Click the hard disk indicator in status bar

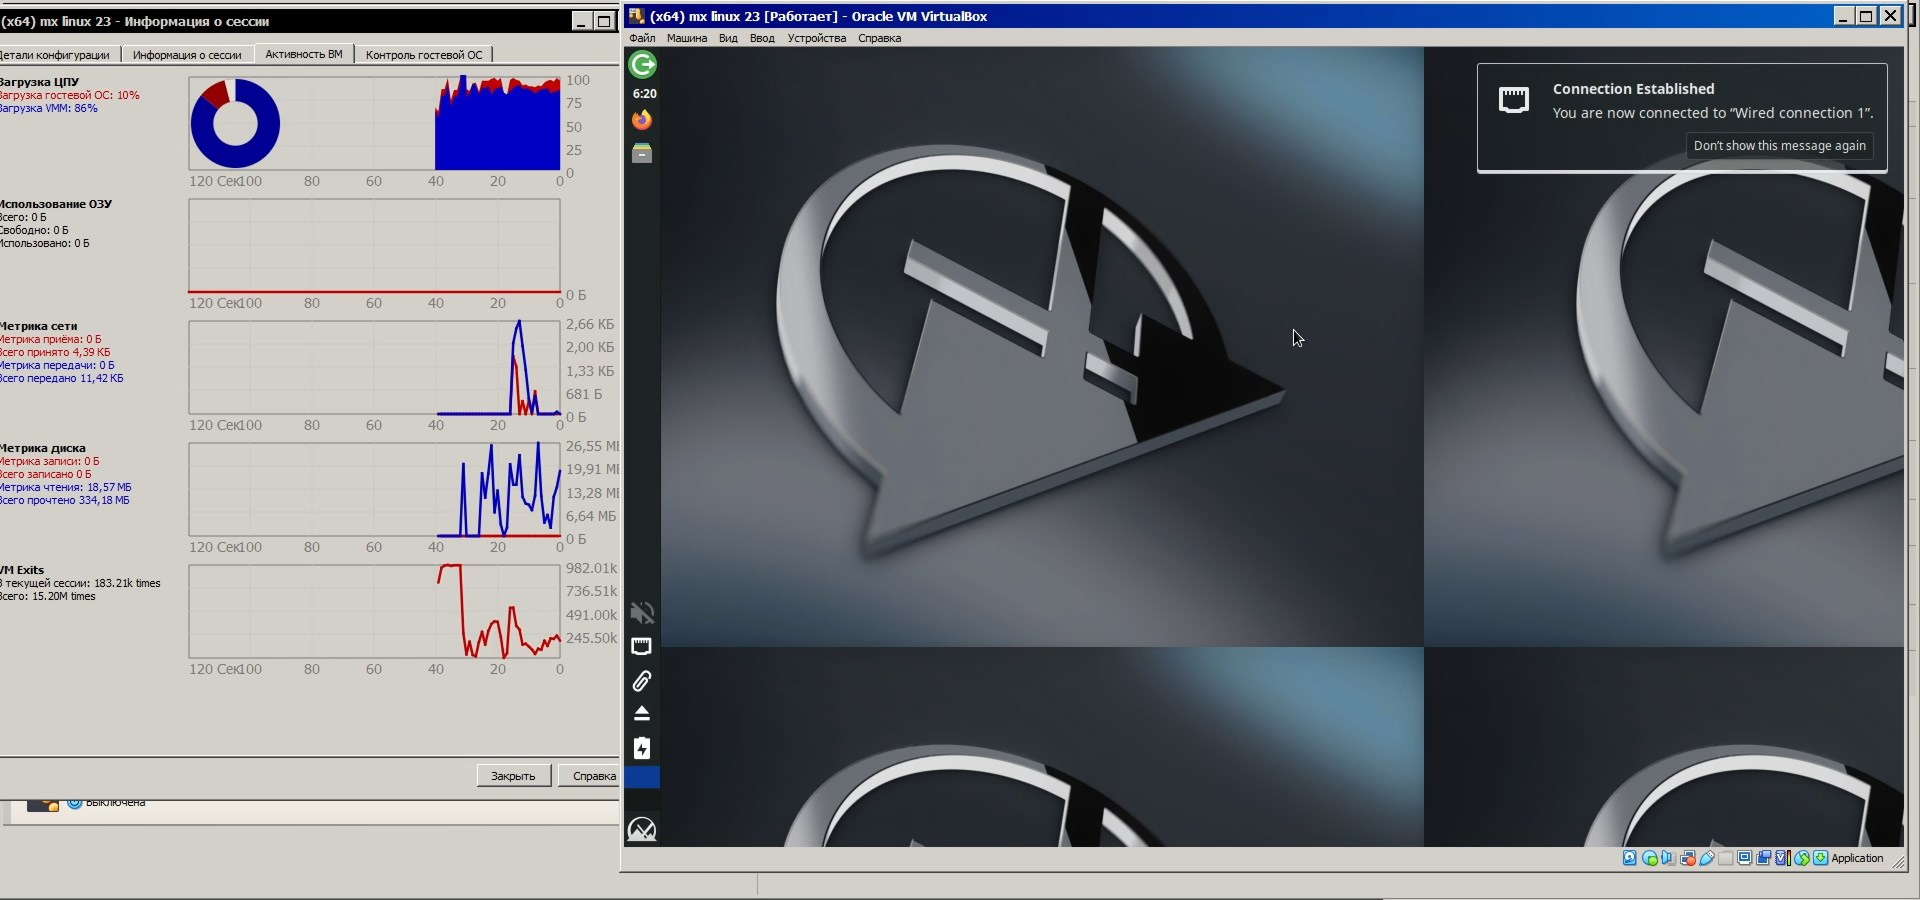click(x=1630, y=858)
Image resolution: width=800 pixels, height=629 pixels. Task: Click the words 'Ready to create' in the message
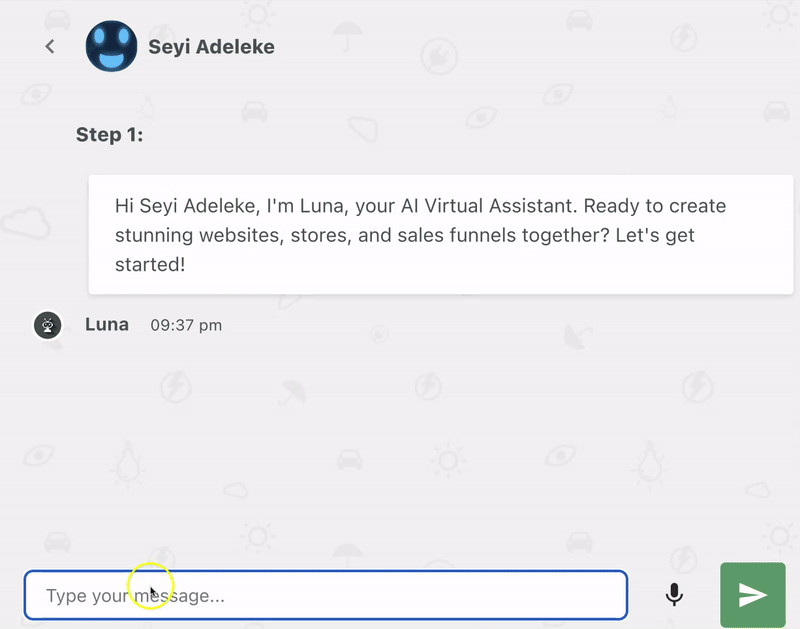coord(655,206)
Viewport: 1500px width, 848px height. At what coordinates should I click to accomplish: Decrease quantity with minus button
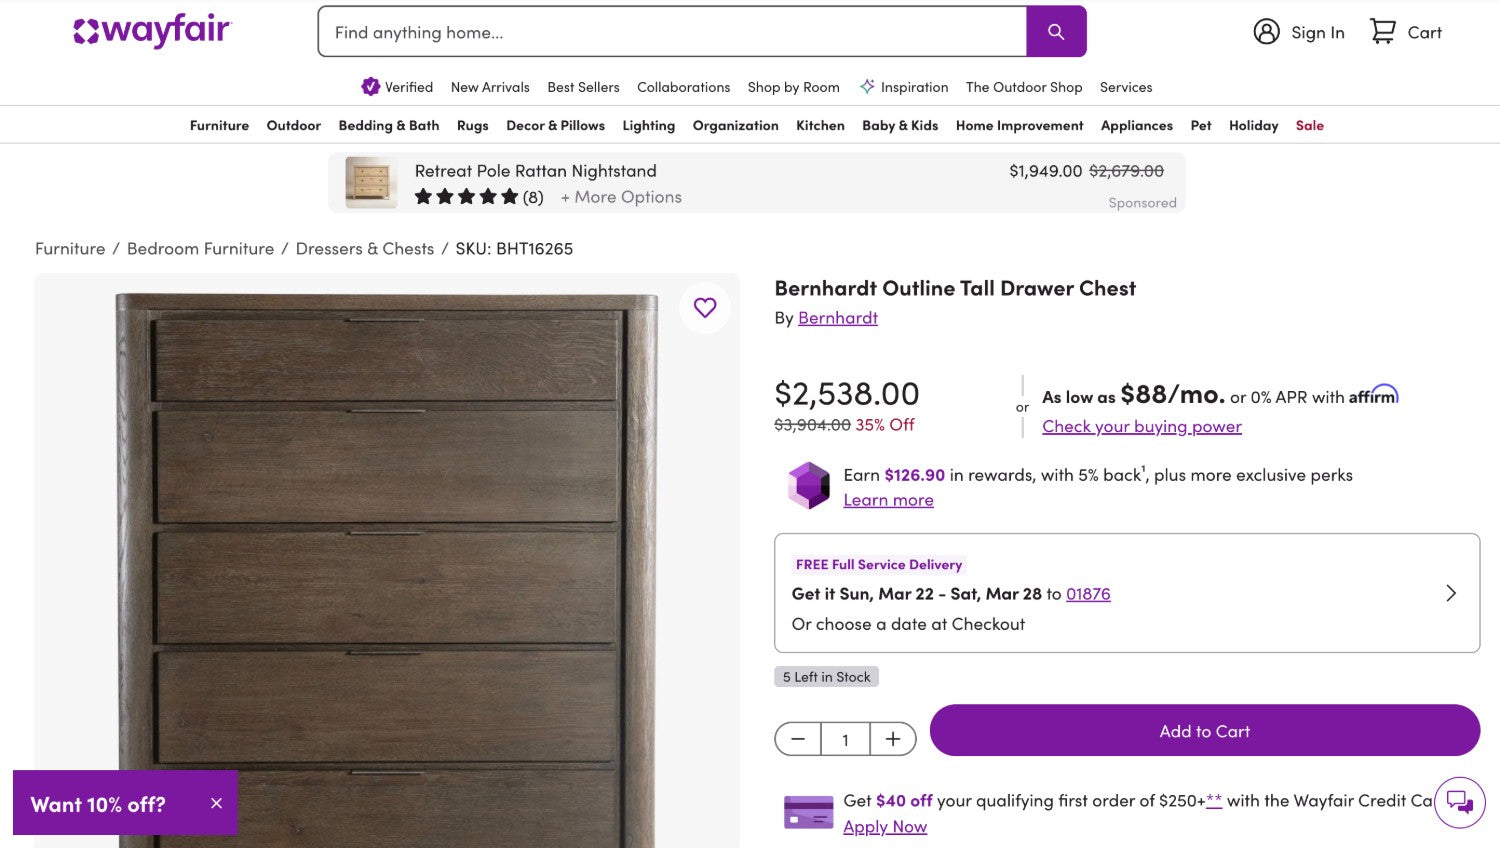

* **Short task**
Lay out the listing as a numbered list, leaving out the blank lines and the pictures.

* **Response to the task**
1. Click the hard disk indicator in status bar
2. click(x=1630, y=858)
3. Image resolution: width=800 pixels, height=629 pixels. Task: Click the words 'Ready to create' in the message
4. coord(655,206)
5. Viewport: 1500px width, 848px height. At what coordinates should I click to accomplish: Decrease quantity with minus button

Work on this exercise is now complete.